**TASK REQUIREMENTS:**
Convert the records into a JSON list of strings, one string per line and skipping blank lines. Begin at the line that contains "How do I perform: Click" and stop after the line that contains "will [x=253, y=261].".

**DATA PROVIDED:**

☆ ☆ ☆ ☆ ☆ ☆ ☆

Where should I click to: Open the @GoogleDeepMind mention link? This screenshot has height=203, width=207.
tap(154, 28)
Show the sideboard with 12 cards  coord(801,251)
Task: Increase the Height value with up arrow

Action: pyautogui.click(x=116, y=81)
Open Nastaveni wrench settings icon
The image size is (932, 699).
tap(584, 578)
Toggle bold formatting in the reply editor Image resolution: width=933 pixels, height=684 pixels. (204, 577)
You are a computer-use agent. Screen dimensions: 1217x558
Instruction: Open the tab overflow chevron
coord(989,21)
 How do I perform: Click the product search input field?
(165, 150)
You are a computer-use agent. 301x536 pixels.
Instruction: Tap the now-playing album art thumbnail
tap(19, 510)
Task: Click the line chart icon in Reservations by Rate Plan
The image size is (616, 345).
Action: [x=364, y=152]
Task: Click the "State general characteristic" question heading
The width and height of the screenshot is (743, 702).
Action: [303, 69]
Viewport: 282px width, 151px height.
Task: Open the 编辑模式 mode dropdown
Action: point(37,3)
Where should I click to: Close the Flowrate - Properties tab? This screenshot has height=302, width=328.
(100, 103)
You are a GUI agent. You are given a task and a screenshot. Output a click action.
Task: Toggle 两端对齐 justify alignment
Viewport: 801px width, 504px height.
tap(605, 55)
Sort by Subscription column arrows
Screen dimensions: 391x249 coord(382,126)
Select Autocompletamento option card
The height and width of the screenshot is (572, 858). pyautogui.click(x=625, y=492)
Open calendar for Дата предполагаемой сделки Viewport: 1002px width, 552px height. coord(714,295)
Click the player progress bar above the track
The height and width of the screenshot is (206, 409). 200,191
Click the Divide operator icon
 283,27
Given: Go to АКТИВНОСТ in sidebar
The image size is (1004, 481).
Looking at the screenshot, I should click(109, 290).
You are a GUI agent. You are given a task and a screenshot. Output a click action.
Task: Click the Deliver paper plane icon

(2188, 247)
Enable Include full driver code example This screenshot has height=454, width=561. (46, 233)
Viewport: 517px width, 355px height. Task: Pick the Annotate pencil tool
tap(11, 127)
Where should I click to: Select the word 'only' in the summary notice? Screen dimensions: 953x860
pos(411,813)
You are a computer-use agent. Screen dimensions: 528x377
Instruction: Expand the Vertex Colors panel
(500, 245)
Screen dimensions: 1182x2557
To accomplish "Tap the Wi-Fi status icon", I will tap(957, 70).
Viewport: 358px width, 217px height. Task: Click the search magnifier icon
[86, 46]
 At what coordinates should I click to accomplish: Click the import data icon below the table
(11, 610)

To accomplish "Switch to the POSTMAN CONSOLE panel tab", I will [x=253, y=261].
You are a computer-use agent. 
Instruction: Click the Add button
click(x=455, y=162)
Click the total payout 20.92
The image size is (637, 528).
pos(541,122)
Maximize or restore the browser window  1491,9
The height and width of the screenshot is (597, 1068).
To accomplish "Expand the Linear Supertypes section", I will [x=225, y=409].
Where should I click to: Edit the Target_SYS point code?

☆ ☆ ☆ ☆ ☆ ☆ ☆

**SOLUTION:**
[
  " How do I perform: Click the product search input field?",
  "(165, 150)",
  "You are a computer-use agent. 301x536 pixels.",
  "Instruction: Tap the now-playing album art thumbnail",
  "tap(19, 510)",
  "Task: Click the line chart icon in Reservations by Rate Plan",
  "The image size is (616, 345).",
  "Action: [x=364, y=152]",
  "Task: Click the \"State general characteristic\" question heading",
  "The width and height of the screenshot is (743, 702).",
  "Action: [303, 69]",
  "Viewport: 282px width, 151px height.",
  "Task: Open the 编辑模式 mode dropdown",
  "Action: point(37,3)",
  "Where should I click to: Close the Flowrate - Properties tab? This screenshot has height=302, width=328.",
  "(100, 103)",
  "You are a GUI agent. You are given a task and a screenshot. Output a click action.",
  "Task: Toggle 两端对齐 justify alignment",
  "Viewport: 801px width, 504px height.",
  "tap(605, 55)",
  "Sort by Subscription column arrows",
  "Screen dimensions: 391x249 coord(382,126)",
  "Select Autocompletamento option card",
  "The height and width of the screenshot is (572, 858). pyautogui.click(x=625, y=492)",
  "Open calendar for Дата предполагаемой сделки Viewport: 1002px width, 552px height. coord(714,295)",
  "Click the player progress bar above the track",
  "The height and width of the screenshot is (206, 409). 200,191",
  "Click the Divide operator icon",
  " 283,27",
  "Given: Go to АКТИВНОСТ in sidebar",
  "The image size is (1004, 481).",
  "Looking at the screenshot, I should click(109, 290).",
  "You are a GUI agent. You are given a task and a screenshot. Output a click action.",
  "Task: Click the Deliver paper plane icon",
  "(2188, 247)",
  "Enable Include full driver code example This screenshot has height=454, width=561. (46, 233)",
  "Viewport: 517px width, 355px height. Task: Pick the Annotate pencil tool",
  "tap(11, 127)",
  "Where should I click to: Select the word 'only' in the summary notice? Screen dimensions: 953x860",
  "pos(411,813)",
  "You are a computer-use agent. Screen dimensions: 528x377",
  "Instruction: Expand the Vertex Colors panel",
  "(500, 245)",
  "Screen dimensions: 1182x2557",
  "To accomplish \"Tap the Wi-Fi status icon\", I will tap(957, 70).",
  "Viewport: 358px width, 217px height. Task: Click the search magnifier icon",
  "[86, 46]",
  " At what coordinates should I click to accomplish: Click the import data icon below the table",
  "(11, 610)",
  "To accomplish \"Switch to the POSTMAN CONSOLE panel tab\", I will [x=253, y=261]."
]